(DA FARE)
• a. Nel testo sul mito del Faust, chi curò la fotografia del film di Murnau?
• b. Riassumi in un elenco puntato il paragrafo del testo sul mito del Faust che inizia con "Il mito del Faust affonda", mantenendone i fatti principali.
• c. Prosegui il testo sul mito del Faust dal punto in cui termina.

(ESTRATTO DEL DOCUMENTO)

══════════════════════════════

Il mito del Faust affonda le sue origini nel
XVI secolo. Una leggenda tedesca narra di uno studioso di scienze naturali (che
pare essere storicamente esistito), che strinse un patto con il Maligno,
cedendogli l’anima in cambio della possibilità di arricchire la sua
inarrestabile sete di conoscenza. La storia parte da un libro scritto, con
chiari intenti moralizzanti, da Johann Spies, a fine ‘500, viaggia poi, tra
racconti, romanzi e rappresentazioni teatrali, lungo tutta l’Europa,
arricchendosi di numerose varianti. Ce ne parla tra i primi il drammaturgo inglese
Christopher Marlowe, ma è con J.W.Goethe che la leggenda raggiunge la sua più
grande popolarità, grazie alla
dimensione romantica in cui la immerge lo scrittore tedesco, che, per la prima
volta, ne crea una versione a lieto fine. Un mito di tale importanza, sul cui
sfondo si staglia l’eterna lotta tra il Bene e il Male, non poteva ovviamente
restare indifferente al mondo del cinema: ci pensò già “papà” Méliès nel 1903 a
cui seguirono, negli anni successivi, alcuni cortometraggi omonimi. Debiti
evidenti se ne rintracciano, poi, nelle 2 versioni dello Studente di Praga di cui abbiamo già parlato. E’ però Murnau a
realizzarne nel 1926 una versione, per così dire, “definitiva”.
Il Faust fu, tra l’altro, l’ultimo film che
Murnau girò nella sua terra natale, prima di trasferirsi a Hollywood. Quello
che impressiona maggiormente della sua trasposizione, al di là delle evidenti
implicazioni socio-morali, in qualche modo anticipatorie del futuro avvento del
Nazismo, è lo stupefacente e massiccio utilizzo di effetti speciali, che il
cineasta tedesco dimostra di saper padroneggiare con la consueta maestria. In
particolare è la prima parte della pellicola a lasciare a bocca aperta,
dall’avvento dei quattro Cavalieri dell’Apocalisse fino alla figura nera e gigantesca di Mefisto che domina
minacciosa, dispiegando le sue ali nere sul piccolo villaggio, prima di
scatenarvi l’epidemia pestilenziale; ma anche il resto del film non si
risparmia, tra continue innovazioni e sperimentazioni, impreziosite dalla straordinaria
fotografia di Carl Hoffman (che sostituì il designato Karl Freund), sino allo
struggente ed epico finale, che rimanda da vicino a quello della Passione di Giovanna d’Arco che C.T.

══════════════════════════════

(DATI FORNITI)

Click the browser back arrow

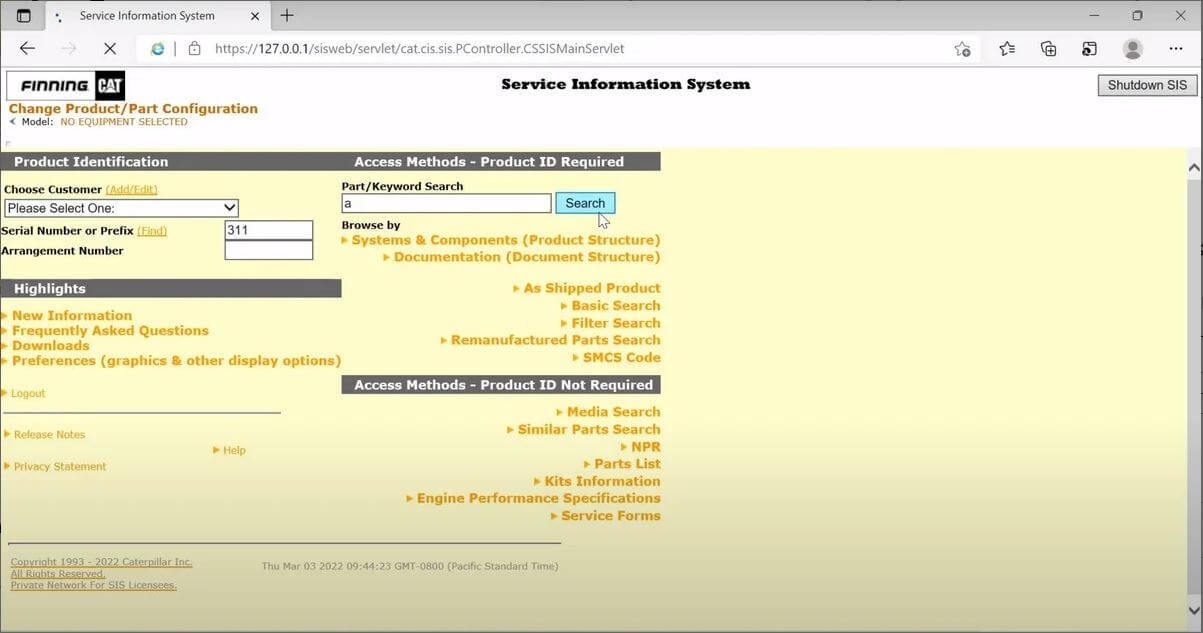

══════════════════════════════

(RISPOSTE PER COMPITO)
• a. Carl Hoffman, che sostituì il designato Karl Freund.

• b.
- Il mito nasce nel XVI secolo da una leggenda tedesca. Narra di uno studioso di scienze naturali, forse realmente esistito, che cedette l'anima al Maligno in cambio della possibilità di appagare la sua sete di conoscenza.
- La storia parte da un libro moralizzante di Johann Spies della fine del '500. Si diffonde poi in tutta Europa con molte varianti.
- Tra i primi a trattarla c'è Christopher Marlowe.
- La massima popolarità arriva con Goethe, che le dà una dimensione romantica e per primo un lieto fine.
- Il cinema la affronta già con Méliès nel 1903, poi con alcuni cortometraggi omonimi e nelle due versioni dello Studente di Praga.
- Nel 1926 Murnau ne realizza una versione "definitiva".

• c.
Dreyer girerà pochi anni dopo. Impressionanti i giochi di luce e ombra che
simboleggiano anche lo scontro tra Spirito e Materia, Bene e Male, Amore (che
tutto vince) e Morte. Come sempre ottime le scenografie anche se qui
l’espressionismo è ormai diluito e virato prepotentemente al realismo. Vero
mattatore è Mefisto, interpretato da un gigioneggiante Emil Jannings, divenuto
all’epoca attore “feticcio” di Murnau; il demone mette davvero lo zampino in
ogni cosa, tentando, spaventando e uccidendo, ma all’occorrenza anche
divertendo, con alcuni siparietti che stemperano la crudezza della seconda
parte della vicenda. Quest’ultima si svolge, in inverno, sotto la neve che cade
incessante e vede la povera Gretchen (a cui presta il volto la bellissima e
brava Camilla Horn), ormai abbandonata da tutti e costretta a vivere, da
reietta, all’addiaccio, perdere il proprio figlio, nato dal tragico rapporto
con Faust, a causa della morsa del gelo; inoltre, al culmine di una spirale di
crudeltà umana che non ha eguali forse neppure nel Diavolo, viene pure accusata
e condannata a morte per infanticidio.
Un’opera
maestosa, sconvolgente ma anche commovente, tra le migliori tra quelle
(purtroppo poche) sopravvissute della cinematografia di Murnau.
Reperibilità: Più che buona.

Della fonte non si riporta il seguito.